This site is outdated, please use https://leafnode.sourceforge.io/ instead.
Leafnode is a USENET software package designed for small sites running
any flavour of Unix, with a few tens of readers and only a slow link to
the net. It is currently being developed by Matthias Andree and Ralf
Wildenhues. The current version is 1.9.46.
The package consists of several programs:
- Leafnode is the NNTP server. It talks to the normal news clients,
and stores readership data.
- Fetchnews is the program which gets news from upstream servers and
sends your posted articles to the upstream servers. It also can find out
which groups you read and gets articles accordingly. Fetch supports
filtering incoming articles for regular expressions.
- Texpire is responsible for deleting old and uninteresting news. It
deletes all discussion threads that are old and not recently read.
- Applyfilter applies the contents of your filterfile to articles that
you have already retrieved.

____________

**Task to carry out**.
In the Leafnode description above, turn the paragraph beginning "Leafnode is a USENET software package" into a short bulleted list that keeps its main facts.

**Saved data entries**.
____________

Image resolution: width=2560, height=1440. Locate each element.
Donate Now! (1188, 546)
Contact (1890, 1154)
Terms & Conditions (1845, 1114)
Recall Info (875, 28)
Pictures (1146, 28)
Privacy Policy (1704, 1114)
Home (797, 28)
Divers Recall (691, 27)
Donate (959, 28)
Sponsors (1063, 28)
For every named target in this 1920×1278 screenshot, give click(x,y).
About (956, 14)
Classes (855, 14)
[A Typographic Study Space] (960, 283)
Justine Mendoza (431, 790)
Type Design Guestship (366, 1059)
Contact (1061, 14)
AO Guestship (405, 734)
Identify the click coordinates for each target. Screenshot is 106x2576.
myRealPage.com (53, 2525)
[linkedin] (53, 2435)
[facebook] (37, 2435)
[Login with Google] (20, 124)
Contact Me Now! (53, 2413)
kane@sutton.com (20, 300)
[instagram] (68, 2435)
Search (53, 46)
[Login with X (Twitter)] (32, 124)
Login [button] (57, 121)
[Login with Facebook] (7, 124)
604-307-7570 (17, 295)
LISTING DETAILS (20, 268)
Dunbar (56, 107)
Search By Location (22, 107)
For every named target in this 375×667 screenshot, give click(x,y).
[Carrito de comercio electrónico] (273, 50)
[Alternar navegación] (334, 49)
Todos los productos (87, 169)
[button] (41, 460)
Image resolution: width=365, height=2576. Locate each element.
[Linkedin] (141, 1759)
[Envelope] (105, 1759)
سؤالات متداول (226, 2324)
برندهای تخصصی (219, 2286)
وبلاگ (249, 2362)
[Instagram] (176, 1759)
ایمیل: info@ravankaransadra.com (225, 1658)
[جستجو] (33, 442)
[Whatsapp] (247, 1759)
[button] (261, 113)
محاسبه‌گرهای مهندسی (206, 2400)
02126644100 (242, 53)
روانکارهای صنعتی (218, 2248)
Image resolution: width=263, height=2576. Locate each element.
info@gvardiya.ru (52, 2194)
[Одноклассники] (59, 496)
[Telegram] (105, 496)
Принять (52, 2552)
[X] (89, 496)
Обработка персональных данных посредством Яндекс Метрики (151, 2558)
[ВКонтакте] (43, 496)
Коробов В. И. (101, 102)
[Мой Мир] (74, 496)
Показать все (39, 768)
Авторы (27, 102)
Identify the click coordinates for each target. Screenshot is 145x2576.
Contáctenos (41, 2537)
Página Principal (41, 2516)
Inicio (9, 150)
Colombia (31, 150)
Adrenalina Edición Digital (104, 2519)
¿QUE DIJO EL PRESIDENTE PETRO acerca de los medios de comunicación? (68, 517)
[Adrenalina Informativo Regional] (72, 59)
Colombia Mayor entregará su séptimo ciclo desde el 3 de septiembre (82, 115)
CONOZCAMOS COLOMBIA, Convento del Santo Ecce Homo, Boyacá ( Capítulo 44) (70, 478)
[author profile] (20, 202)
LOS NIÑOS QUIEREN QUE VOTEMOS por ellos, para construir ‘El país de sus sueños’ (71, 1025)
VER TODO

____________

**Completed task**.
- USENET software package for small sites running any flavor of Unix
- Suited to a few tens of readers and only a slow link to the net
- Currently developed by Matthias Andree and Ralf Wildenhues
- Current version: 1.9.46